## PROBLEM
Reproduce, word for word, the part of the abstract on severe atopic dermatitis from "Ther Clin Risk" to "usual clinical practice.".

## DOCUMENT SECTION
Ther Clin Risk Manag. 2019;15:1393-1401

Authors: Sicras-Mainar A, Navarro-Artieda R, Armario-Hita JC

Abstract
Objective: To determine the epidemiology and characterize the treatment prescribed for severe atopic dermatitis (AD) in children/adults in usual clinical practice.
Methods: Observational, retrospective study made through review of medical records of Spanish patients aged ≥6 years. Patients diagnosed with severe AD who required care between 2013 and 2017 were included. The study groups were: 6-12 years; 13-18 years; and > 18 years. Patients were followed for 5 years. The main measurements were the prevalence of AD, comorbidity and treatment duration. Statistical significance was established as p <0.05.
Results: We included 2323 patients with severe AD. The overall prevalence was 0.10% (95% CI: 0.09-0.11%) and was 0.39%, 0.23% and 0.07% in the 6-12 years, 13-18 years and >18 years age groups, respectively (p <0.001), the percentage of males was 58%, 48.6% and 39%, respectively, and general comorbidity was 0.1, 0.2 and 0.9 points, respectively (p <0.001).The most frequent comorbidities were asthma in 49.0%, 44.9% and 20.8%, respectively (p <0.001), and anxiety in 79.7%, 65.8% and 67.3%, respectively (p <0.001). Oral corticosteroids were administered in 97.3%, 90.9% and 81.7%, respectively (concomitant-medication). Cyclosporine (45.3%), azathioprine (15.9%) and methotrexate (9.0%) were the most frequently prescribed drugs; biologic agents were administered in 5.8% of patients (for AD).
Conclusion: In AD the presence of comorbidities was significant, especially in the psychological, immunoallergic and cardiovascular areas. Cyclosporine was the most widely used immunosuppressant. There was a degree of variability in the use and duration of the treatments prescribed.

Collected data
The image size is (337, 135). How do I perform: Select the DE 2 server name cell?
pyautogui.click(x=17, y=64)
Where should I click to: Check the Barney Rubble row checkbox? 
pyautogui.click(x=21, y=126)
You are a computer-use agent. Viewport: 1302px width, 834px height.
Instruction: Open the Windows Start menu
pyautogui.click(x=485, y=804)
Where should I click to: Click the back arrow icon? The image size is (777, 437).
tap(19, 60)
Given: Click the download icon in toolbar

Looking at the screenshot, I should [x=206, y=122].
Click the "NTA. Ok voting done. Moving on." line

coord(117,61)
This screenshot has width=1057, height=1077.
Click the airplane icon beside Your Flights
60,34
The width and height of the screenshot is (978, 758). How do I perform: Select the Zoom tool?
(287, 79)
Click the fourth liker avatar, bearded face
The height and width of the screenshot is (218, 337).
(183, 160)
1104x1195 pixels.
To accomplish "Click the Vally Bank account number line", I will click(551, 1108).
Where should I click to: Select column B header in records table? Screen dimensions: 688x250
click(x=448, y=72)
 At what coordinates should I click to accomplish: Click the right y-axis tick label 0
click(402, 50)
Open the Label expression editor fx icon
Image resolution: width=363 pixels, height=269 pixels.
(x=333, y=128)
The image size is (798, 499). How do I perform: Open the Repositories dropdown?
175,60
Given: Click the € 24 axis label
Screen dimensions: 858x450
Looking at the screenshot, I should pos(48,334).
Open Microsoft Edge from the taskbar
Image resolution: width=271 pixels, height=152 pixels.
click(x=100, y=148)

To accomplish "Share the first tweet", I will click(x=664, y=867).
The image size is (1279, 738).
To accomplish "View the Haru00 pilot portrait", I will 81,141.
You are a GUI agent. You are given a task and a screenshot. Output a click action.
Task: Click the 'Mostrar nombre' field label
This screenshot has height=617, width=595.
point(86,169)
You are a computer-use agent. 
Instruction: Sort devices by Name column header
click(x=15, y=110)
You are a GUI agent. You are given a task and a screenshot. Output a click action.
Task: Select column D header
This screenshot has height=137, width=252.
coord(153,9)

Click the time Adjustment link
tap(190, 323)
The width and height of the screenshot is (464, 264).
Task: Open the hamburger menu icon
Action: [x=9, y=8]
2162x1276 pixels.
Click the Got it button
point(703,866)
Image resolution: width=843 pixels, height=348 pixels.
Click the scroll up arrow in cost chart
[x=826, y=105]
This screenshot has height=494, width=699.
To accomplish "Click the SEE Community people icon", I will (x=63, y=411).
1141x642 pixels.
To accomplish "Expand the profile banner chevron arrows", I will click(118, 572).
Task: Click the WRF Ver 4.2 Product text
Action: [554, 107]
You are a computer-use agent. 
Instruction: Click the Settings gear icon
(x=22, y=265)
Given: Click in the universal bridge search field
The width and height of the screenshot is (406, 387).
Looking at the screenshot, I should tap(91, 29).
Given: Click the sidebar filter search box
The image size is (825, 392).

## EXERCISE SOLUTION
Ther Clin Risk Manag. 2019;15:1393-1401

Authors: Sicras-Mainar A, Navarro-Artieda R, Armario-Hita JC

Abstract
Objective: To determine the epidemiology and characterize the treatment prescribed for severe atopic dermatitis (AD) in children/adults in usual clinical practice.